[DONNÉES SOURCES]:
-=-=-
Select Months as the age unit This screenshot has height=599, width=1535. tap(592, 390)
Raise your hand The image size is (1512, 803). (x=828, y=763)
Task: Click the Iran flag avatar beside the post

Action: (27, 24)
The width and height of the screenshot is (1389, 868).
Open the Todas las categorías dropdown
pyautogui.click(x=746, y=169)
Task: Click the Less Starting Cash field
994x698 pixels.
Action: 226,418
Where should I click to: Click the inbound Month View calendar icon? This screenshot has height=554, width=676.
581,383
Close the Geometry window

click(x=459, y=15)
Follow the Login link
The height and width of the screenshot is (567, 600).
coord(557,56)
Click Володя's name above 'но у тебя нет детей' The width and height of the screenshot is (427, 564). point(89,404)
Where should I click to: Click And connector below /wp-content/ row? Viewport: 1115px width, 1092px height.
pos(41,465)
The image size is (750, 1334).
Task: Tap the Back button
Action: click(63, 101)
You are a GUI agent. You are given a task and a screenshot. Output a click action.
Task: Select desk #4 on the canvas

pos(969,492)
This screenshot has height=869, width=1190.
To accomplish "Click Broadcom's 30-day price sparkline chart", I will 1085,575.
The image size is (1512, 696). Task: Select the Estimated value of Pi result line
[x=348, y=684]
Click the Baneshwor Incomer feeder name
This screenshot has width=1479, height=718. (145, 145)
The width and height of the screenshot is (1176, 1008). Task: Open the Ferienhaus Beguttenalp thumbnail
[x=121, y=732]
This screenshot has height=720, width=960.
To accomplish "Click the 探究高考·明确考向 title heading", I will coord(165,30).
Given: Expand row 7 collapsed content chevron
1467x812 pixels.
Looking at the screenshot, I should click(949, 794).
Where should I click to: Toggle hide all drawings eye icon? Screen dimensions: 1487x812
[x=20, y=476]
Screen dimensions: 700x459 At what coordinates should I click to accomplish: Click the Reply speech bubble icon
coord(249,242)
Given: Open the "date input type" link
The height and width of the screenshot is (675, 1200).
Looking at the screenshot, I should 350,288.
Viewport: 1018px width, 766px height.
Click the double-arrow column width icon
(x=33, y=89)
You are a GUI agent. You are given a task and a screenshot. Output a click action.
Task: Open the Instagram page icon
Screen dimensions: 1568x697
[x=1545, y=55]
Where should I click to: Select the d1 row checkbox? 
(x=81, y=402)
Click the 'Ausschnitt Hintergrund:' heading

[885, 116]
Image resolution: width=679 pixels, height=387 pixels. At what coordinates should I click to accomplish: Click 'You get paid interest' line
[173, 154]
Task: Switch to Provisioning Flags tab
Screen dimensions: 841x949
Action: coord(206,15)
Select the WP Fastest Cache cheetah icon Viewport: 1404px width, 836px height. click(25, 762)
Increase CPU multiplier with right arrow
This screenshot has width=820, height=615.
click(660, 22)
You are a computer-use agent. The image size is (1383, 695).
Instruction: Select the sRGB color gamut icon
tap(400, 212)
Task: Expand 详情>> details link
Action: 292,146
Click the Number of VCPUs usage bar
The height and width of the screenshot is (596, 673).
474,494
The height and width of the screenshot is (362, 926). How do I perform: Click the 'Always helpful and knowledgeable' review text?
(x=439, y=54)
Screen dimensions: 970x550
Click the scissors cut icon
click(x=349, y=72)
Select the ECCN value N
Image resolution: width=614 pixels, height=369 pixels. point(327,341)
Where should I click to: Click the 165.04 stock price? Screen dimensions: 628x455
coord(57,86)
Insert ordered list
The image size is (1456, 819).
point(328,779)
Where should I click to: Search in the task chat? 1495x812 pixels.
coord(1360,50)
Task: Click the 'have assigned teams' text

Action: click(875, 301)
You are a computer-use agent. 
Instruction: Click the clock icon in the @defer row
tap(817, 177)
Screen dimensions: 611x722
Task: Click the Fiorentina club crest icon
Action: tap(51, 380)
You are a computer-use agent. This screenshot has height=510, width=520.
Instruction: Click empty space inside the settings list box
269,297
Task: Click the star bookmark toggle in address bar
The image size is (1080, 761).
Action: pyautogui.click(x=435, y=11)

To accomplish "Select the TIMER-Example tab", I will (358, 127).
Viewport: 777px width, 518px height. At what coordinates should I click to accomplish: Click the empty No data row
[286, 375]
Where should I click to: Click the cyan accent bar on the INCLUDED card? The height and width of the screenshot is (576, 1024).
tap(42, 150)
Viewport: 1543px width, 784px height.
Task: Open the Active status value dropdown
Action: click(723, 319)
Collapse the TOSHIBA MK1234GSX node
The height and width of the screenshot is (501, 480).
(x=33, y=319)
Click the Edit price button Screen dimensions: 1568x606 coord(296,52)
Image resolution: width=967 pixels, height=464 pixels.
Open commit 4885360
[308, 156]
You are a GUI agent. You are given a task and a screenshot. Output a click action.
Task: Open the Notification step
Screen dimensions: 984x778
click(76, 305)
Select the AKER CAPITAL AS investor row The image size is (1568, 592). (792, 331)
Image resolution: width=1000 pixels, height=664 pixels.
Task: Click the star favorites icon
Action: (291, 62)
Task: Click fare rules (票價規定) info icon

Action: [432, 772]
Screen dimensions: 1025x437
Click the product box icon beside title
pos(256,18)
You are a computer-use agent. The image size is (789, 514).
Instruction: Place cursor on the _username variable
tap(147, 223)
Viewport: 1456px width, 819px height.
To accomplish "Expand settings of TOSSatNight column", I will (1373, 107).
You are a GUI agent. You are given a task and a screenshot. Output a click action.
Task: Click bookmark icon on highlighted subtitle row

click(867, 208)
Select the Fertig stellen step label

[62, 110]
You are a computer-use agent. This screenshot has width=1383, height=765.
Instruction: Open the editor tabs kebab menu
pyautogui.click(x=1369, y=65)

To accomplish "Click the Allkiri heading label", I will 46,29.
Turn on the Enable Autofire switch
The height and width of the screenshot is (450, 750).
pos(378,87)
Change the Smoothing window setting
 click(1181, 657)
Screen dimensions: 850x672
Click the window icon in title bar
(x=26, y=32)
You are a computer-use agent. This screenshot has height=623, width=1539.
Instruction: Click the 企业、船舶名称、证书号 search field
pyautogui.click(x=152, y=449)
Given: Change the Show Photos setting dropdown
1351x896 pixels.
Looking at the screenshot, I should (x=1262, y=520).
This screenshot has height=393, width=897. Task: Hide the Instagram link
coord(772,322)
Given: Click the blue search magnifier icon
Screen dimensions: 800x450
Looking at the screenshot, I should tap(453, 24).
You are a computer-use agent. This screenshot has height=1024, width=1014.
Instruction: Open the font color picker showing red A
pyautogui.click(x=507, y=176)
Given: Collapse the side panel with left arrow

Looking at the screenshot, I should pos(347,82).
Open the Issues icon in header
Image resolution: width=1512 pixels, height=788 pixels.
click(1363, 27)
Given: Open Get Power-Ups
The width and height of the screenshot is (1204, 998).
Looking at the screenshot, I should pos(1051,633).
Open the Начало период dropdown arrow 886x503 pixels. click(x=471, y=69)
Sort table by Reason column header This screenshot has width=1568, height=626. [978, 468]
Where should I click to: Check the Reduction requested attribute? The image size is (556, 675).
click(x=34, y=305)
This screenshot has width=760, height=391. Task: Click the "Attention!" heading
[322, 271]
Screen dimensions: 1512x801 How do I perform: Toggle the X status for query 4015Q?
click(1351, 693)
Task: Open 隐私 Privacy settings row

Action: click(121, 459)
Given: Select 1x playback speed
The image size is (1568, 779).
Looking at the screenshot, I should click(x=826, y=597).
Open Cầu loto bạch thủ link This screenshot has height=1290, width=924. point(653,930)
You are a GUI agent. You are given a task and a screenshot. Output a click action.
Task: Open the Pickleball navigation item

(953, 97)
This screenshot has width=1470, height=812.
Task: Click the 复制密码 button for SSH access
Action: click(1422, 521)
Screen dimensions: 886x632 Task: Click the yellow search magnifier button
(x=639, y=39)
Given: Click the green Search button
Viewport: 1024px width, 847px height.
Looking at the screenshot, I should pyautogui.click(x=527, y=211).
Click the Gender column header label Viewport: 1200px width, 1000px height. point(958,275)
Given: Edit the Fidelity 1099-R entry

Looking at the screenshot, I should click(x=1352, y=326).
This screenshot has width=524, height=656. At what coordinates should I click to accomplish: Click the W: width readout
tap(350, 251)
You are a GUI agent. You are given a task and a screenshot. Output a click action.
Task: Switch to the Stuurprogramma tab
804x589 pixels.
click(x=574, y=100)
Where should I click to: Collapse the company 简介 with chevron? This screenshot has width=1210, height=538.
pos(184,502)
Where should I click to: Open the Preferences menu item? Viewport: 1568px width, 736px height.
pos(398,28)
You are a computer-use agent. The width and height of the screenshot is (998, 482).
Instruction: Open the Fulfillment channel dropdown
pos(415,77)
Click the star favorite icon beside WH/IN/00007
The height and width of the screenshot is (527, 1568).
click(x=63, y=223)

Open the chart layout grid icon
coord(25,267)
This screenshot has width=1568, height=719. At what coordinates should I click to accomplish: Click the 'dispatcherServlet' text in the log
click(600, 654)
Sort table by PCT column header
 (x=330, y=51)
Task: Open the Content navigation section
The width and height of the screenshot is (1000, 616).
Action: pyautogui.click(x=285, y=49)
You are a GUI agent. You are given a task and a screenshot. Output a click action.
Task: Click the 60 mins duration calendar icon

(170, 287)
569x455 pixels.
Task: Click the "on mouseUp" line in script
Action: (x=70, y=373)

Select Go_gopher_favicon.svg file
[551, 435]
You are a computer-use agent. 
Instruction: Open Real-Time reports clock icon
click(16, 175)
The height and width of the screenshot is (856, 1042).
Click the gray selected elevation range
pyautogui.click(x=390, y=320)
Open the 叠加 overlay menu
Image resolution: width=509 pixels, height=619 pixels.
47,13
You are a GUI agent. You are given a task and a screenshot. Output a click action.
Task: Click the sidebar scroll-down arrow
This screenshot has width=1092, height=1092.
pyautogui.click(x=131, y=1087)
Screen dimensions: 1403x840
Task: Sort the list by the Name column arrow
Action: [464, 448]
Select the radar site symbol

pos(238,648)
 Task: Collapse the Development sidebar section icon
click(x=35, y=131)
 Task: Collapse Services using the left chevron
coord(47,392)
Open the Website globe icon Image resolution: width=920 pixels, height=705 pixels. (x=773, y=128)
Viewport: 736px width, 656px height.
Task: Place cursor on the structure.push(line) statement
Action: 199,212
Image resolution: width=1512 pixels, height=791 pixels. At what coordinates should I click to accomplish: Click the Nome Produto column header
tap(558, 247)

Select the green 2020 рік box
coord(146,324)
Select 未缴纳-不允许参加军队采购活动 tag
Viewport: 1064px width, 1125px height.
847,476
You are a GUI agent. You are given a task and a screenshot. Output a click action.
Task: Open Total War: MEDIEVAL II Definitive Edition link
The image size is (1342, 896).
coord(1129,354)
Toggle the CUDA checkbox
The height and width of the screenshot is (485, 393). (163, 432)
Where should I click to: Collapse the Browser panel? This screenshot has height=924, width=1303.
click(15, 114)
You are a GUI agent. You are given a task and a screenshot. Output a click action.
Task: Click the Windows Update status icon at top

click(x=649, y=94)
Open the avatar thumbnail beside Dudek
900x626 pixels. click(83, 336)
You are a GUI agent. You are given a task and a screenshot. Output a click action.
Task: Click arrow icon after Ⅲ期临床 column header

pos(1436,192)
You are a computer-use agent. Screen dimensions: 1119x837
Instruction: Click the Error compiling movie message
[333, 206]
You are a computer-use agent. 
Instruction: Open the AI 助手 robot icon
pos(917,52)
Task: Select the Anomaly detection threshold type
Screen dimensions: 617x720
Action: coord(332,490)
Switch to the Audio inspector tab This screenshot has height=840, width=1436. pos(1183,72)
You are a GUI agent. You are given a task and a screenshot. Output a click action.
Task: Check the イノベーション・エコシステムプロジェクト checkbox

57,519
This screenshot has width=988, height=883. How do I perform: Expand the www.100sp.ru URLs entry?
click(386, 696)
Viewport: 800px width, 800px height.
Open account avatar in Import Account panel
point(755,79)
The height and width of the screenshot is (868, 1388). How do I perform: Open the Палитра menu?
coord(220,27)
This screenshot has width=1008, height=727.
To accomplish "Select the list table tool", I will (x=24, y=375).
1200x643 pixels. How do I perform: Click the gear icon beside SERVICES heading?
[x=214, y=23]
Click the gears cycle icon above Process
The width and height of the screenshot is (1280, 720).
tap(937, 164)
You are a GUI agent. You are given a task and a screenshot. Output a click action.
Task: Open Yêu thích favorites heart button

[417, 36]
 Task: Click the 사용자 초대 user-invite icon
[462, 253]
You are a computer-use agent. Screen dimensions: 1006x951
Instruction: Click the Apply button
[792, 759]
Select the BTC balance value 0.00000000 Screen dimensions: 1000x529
-=-=-
[CONSIGNE]:
Affichez toutes les lignes des enregistrements ci-dessus contenant la chaîne « checkbox ». Majuscules et minuscules comptent.

[RÉPONSE ATTENDUE]:
Where should I click to: Select the d1 row checkbox? 
Toggle the CUDA checkbox
Task: Check the イノベーション・エコシステムプロジェクト checkbox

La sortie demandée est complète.